Advisor meeting with student

For students deciding on whether to attend graduate school, November and early December can be a stressful time. With application deadlines looming, being knowledgeable about program requirements and determining if continuing your education is the right choice are integral first steps in the process, according to Career Center advisors and university professors.

Whether you’re an undergraduate student applying directly to a master’s or PhD program or an alumnus planning to return to higher education, the Career Center offers a variety of resources to help with applications. From prep books in cover letter writing and GRE preparation to advising appointments and panels, using the Career Center can be a highly beneficial way to learn about your options.

“Sometimes students are not sure if they want to go straight to grad school or if they want to get a full-time job, and we’ll take a look at that,” said Director of Career Development Sue Gordon, who advises students in science fields and on the pre-med track. “Say they decide ‘Yes, I want to go to graduate school and I’m certain of it,’ we can help them with resources to help them find grad schools.”

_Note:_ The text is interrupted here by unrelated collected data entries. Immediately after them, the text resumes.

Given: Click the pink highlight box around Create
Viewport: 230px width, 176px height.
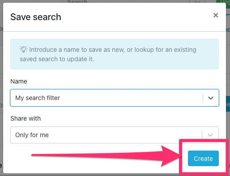Looking at the screenshot, I should point(204,157).
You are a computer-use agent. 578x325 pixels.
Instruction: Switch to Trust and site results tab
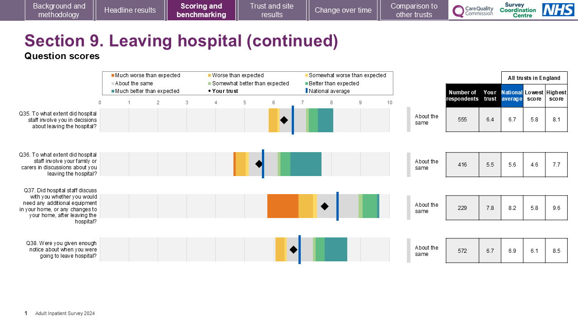pos(272,10)
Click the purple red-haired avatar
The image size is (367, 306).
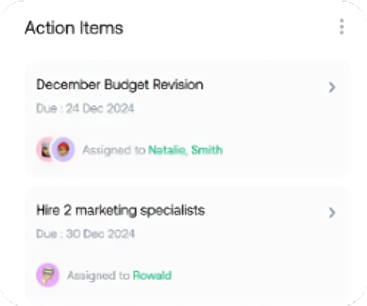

Career Center advisors work to help students become more confident about their applications and their decision to attend graduate school, law school, or medical school.

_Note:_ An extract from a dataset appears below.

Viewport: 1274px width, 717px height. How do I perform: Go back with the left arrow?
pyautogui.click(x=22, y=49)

“The biggest suggestion I can make is for students to be very strategic and very intentional in their research, who they’re talking to, the types of schools they’re targeting, and using their career advisor,” said SPA Career Advisor Jennifer Carignan.

AU offers a range of opportunities for graduate studies, with well-regarded academic programs. Students are encouraged to build relationships with faculty and research graduate programs online and with the Career Center.  

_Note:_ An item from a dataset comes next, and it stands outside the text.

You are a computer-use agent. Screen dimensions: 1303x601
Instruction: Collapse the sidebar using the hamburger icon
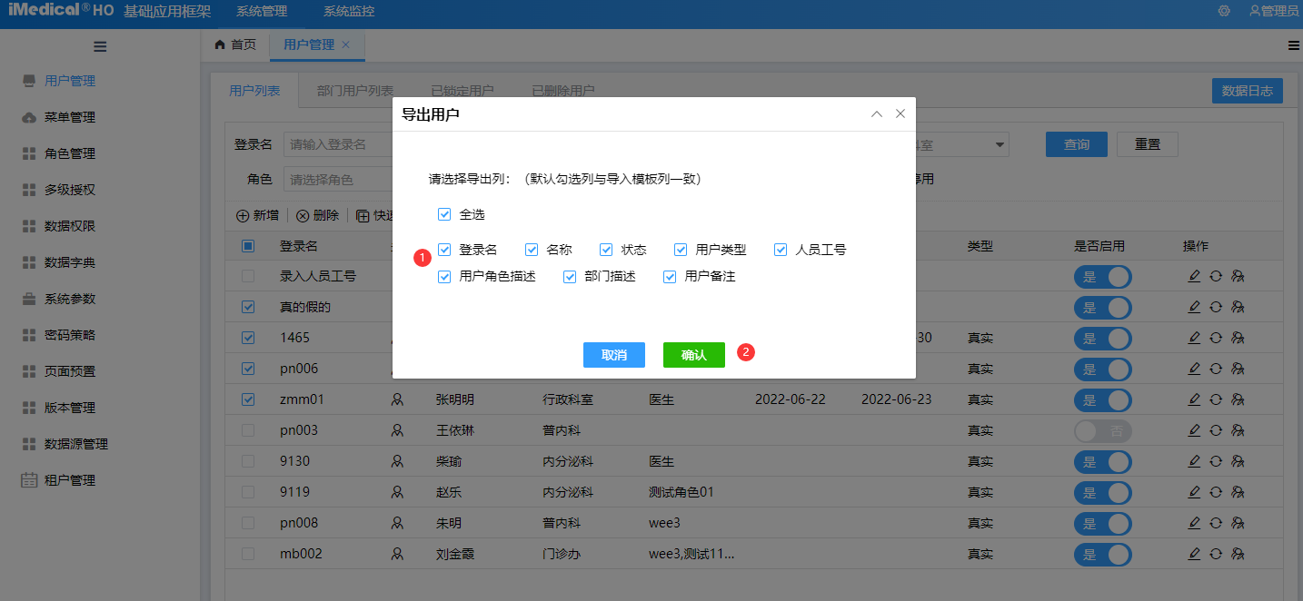[100, 45]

One of the most common questions students have for Career Center advisors is whether to gain work experience before applying to graduate schools. The answer to that varies by discipline.

Lily Emamian, SIS/BA ’13, who is contemplating a master’s or PhD in international studies, attended the Career Center’s panel discussion “Considering Graduate School: Tips for Deciding and Applying” and came away with a better sense of the entry-level jobs she should be looking for after graduation.

“It’s just realistic to get more experience so that you know how to make yourself a better candidate,” Emamian said.

The panel inspired her to schedule another appointment with her career advisor to discuss her options upon returning home to North Carolina next summer.

Similarly minded is Nathan Eckman, SIS/BA ’14, who is considering graduate school at Peking University to better his Chinese language skills and gain expertise in Chinese politics. Eckman credited the panel discussion with teaching him how to tailor his applications to specific schools and programs.

“It was really useful to hear that so much stuff is field-specific…you should make sure that [your materials] apply to the field you’re going into,” Eckman said. “I might have overlooked that otherwise.”

Retired Professor John Richardson, who led SIS’s doctoral program for nearly a decade and spoke on the panel, echoed Eckman’s realization. “Students must have a clear understanding of what they plan to study in graduate school and need to explain their interest in each program in each application,” he said.

“Many people, most people, entering a PhD program don’t have a clear understanding of what PhD education is,” Richardson said. “It’s not only an academic experience; it’s a culture. It’s a rite of passage into an academic community.”

Whether you apply immediately after graduation or plan to wait longer, arming yourself with research and self-empowerment, advisors contend, are the keys to success.